Objective: To study the effects of Oxoisoaporphine alkaloid derivative 8-1 in human cell and Caenorhabditis elegans models of Alzheimer’s disease and its possible mechanism and in provide preliminary research base for new drugs to attenuate onset and development of AD. Methods: Treat SH-SY5 Y cells with compound 8-1 solution, the concentration were(0.1, 0.5, 1, 5, 10, 20μM) respectively. MTT assay was done to detect cell viabilities after treatments. Aβ1-42 secretion level was tested by ELISA assay. Western blot was used to detect APP protein expression. The Aβ1-42-transgenic Caenorhabditis elegans strain GMC101 were randomly assigned into four groups(n=30 per group): control group, Oxoisoaporphine-Lipoic Acid hybrids administrated groups(0.1, 1, 10μM). So is the wild worm stain N2. Observe the following indicators:(1) paralysis rate;(2) lifespan;(3) the ability of Oxidative stress resistance(n=100 per group). The levels of relative ace-1and Aβ expression in worms were assayed by RT-PCR and calculated by the 2- Δ Δ Ct method. Measurements of AChE levels in worms using 5,5’-dithiobis(2-nitrobenzoic acid).
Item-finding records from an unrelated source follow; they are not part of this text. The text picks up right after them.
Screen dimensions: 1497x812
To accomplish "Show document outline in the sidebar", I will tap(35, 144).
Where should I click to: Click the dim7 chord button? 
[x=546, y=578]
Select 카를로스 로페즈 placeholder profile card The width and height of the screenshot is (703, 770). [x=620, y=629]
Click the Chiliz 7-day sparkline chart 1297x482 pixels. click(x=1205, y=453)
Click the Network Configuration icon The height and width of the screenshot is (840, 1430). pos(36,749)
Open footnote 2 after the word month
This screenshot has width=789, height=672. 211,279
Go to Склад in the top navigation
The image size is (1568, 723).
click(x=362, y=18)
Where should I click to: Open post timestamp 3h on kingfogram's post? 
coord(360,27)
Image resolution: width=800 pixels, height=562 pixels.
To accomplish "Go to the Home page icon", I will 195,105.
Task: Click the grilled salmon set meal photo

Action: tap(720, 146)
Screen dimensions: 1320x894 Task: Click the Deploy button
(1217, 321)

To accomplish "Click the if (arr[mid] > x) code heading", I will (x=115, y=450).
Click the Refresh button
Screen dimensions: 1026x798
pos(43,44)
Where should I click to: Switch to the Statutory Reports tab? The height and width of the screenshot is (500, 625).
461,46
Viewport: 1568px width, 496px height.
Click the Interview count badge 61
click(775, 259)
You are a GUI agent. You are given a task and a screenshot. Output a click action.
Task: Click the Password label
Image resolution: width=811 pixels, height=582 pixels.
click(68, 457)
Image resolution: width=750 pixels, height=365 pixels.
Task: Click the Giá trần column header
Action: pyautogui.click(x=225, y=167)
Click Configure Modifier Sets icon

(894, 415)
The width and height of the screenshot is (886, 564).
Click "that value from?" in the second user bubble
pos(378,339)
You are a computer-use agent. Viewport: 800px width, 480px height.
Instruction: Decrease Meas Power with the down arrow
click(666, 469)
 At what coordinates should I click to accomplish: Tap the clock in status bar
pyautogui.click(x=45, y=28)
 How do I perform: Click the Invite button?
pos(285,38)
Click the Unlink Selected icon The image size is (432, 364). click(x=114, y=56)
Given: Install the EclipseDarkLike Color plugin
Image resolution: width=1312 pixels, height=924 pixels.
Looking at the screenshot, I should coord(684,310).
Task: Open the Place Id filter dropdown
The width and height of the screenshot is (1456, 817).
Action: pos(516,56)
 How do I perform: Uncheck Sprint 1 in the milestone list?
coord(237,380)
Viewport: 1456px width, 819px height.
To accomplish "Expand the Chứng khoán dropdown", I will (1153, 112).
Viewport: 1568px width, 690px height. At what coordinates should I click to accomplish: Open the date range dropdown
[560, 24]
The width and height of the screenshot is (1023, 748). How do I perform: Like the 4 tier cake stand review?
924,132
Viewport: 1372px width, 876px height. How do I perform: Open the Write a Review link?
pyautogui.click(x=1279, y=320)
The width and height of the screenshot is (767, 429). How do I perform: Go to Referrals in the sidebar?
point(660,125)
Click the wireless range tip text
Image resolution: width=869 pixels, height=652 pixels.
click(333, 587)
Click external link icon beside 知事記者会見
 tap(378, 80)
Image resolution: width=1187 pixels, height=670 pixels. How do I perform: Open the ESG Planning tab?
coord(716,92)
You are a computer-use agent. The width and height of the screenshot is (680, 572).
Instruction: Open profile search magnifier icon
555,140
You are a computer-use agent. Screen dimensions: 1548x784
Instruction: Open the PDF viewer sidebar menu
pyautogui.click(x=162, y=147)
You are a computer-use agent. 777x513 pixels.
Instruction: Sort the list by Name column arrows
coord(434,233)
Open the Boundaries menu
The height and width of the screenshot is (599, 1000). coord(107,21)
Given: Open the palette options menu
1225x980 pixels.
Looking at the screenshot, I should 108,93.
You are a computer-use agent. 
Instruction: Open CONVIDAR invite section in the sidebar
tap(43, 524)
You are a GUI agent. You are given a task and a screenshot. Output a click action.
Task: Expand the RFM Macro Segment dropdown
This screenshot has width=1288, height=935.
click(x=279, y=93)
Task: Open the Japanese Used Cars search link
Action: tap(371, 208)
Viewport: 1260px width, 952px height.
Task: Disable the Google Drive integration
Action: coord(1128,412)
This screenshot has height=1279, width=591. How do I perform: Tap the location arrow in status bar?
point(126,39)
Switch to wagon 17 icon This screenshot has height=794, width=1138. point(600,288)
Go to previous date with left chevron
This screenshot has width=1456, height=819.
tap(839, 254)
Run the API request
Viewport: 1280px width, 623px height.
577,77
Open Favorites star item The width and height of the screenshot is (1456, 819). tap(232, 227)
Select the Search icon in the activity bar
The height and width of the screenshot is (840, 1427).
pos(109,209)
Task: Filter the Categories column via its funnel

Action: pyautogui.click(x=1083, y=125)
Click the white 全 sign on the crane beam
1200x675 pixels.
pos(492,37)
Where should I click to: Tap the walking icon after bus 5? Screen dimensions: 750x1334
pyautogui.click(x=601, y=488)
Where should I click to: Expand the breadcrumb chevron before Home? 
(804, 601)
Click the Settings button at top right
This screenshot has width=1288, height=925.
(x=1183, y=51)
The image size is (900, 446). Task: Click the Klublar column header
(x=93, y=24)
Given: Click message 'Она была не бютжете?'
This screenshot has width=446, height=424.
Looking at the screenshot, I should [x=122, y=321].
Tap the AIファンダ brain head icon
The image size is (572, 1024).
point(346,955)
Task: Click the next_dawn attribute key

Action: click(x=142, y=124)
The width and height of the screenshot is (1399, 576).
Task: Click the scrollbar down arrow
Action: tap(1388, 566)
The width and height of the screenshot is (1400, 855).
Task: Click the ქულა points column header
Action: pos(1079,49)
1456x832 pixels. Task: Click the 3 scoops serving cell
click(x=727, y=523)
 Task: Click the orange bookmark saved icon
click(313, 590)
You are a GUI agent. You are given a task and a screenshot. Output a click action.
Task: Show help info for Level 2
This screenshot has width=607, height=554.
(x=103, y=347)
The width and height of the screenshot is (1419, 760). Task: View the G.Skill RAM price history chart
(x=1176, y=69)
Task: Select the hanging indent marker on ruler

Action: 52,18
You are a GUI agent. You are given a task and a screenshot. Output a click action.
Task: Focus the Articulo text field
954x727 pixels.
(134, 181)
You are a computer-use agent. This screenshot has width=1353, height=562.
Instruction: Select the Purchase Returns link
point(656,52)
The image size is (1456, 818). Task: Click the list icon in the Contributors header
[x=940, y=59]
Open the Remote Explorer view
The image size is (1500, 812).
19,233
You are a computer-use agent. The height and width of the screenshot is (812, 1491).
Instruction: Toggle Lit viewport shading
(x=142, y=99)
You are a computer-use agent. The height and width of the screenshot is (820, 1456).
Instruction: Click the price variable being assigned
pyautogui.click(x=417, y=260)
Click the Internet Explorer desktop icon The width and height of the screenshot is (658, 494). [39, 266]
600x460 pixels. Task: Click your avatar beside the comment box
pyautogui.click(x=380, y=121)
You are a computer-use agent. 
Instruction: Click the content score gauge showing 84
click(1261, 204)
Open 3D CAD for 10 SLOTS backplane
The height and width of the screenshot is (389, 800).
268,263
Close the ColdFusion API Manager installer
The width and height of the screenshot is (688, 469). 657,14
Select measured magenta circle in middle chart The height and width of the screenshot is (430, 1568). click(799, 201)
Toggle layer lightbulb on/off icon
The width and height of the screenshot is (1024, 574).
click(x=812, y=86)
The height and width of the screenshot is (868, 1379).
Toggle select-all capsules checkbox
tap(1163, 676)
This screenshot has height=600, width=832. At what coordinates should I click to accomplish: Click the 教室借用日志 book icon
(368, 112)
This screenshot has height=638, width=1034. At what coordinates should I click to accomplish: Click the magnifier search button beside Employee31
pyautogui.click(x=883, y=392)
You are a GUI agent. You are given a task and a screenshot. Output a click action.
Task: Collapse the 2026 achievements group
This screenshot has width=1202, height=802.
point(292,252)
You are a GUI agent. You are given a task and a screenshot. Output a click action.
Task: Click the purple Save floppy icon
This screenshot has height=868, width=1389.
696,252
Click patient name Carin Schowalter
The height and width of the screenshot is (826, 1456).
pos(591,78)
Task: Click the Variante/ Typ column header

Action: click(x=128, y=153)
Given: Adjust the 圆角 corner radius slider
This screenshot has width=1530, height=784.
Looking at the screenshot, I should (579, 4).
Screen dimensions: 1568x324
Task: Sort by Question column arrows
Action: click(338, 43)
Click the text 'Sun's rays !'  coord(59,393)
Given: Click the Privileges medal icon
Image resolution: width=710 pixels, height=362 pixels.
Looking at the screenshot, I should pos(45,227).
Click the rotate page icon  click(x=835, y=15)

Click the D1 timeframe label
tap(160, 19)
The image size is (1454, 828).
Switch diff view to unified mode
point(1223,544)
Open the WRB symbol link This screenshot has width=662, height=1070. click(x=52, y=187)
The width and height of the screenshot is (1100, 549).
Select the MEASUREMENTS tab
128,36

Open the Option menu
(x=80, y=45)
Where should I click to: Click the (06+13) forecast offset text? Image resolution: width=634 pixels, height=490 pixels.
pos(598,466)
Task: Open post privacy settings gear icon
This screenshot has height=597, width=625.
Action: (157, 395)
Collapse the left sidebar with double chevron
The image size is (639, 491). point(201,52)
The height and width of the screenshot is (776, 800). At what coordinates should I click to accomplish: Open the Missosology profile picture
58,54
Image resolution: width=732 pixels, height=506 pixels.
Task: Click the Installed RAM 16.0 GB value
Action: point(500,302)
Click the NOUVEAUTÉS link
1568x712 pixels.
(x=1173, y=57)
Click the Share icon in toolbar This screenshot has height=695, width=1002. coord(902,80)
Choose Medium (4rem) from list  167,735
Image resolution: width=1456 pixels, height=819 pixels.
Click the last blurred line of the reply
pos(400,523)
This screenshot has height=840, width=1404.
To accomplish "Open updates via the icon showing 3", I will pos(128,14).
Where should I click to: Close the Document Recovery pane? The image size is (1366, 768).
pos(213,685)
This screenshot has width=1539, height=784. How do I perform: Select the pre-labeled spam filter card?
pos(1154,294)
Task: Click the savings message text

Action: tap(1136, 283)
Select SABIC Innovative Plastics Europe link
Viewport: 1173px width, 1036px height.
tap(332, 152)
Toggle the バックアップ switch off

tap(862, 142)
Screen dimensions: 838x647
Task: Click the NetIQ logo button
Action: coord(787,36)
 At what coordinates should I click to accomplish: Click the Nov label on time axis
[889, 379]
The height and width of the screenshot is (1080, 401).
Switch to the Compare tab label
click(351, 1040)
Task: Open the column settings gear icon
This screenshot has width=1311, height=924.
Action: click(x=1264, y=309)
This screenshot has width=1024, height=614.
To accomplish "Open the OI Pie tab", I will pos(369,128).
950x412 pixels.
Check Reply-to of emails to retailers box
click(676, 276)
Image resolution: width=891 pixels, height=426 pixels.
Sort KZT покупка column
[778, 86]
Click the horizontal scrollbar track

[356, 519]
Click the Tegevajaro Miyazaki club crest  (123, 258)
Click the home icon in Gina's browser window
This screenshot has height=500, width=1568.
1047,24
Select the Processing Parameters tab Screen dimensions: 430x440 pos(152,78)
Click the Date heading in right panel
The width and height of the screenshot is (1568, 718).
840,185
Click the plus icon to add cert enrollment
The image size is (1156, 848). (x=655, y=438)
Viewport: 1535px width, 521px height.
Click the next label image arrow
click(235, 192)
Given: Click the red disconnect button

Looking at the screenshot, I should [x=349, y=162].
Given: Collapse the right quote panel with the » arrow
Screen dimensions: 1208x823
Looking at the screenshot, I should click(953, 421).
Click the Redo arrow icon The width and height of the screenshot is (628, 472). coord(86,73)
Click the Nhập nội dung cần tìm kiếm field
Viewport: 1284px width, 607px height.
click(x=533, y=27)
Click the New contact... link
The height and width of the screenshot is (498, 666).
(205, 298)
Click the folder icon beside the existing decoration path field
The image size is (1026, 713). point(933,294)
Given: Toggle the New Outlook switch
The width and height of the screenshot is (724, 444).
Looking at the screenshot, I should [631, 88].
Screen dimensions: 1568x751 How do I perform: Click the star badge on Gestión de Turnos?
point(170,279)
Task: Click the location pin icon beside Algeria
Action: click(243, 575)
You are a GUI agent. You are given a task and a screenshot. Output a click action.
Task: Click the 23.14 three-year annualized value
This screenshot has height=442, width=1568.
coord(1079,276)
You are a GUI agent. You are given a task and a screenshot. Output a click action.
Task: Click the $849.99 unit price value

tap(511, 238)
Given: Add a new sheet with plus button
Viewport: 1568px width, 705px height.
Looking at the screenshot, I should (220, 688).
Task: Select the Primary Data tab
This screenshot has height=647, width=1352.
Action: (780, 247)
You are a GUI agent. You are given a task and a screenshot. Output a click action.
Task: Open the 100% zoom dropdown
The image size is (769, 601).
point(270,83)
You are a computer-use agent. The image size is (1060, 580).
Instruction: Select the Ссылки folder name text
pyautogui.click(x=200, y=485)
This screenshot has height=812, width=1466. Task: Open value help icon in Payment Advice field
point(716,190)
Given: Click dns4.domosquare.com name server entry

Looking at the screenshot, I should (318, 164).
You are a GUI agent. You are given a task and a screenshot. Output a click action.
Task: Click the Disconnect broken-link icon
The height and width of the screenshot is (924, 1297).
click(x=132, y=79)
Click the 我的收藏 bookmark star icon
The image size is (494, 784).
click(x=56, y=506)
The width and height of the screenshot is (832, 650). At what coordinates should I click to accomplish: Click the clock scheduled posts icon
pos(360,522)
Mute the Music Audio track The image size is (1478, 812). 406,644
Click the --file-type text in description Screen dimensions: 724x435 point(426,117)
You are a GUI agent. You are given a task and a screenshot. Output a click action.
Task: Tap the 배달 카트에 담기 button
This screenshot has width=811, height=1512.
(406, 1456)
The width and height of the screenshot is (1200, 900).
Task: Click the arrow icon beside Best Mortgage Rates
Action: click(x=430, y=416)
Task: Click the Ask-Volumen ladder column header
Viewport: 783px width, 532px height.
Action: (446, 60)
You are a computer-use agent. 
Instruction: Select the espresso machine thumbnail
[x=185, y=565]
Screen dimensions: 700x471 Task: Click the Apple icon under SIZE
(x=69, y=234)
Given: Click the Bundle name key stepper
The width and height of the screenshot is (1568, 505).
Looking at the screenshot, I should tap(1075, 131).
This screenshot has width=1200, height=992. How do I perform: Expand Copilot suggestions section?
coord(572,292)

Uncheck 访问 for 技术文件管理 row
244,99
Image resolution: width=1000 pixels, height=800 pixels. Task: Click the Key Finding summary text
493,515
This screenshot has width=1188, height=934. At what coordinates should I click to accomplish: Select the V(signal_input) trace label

The autophagy activity in worms was tested by fluorescence intensity measurement. Results: In this study, the possible anti-AD activities and action mechanisms of 14 novel oxoisoaporphine alkaloid derivatives synthesized by us were screened and evaluated. We found that, in the 14 novel derivatives, compound 8-1 showed excellent and reduced Aβ1-42 secretion in SH-SY5 Y cells overexpressing the Swedish mutant form of human β-amyloid precursor protein(APPsw). Next, we found compound 8-1 can down-regulate expression level of β-amyloid precursor protein(APP) in APPsw cells. Moreover, compound 8-1 significantly delayed paralysis in the Aβ1-42-transgenic Caenorhabditis elegans strain GMC101, which could be explained by that compound 8-1 could down-regulate acetylcholinesterase(AChE) activity and enhance autophagy activity. Conclusions: In sum, our data suggest that compound 8-1 could contribute to the lower pathogenesis of AD. Our findings support that compound 8-1 may be a novel potential compound to attenuate onset and development of AD.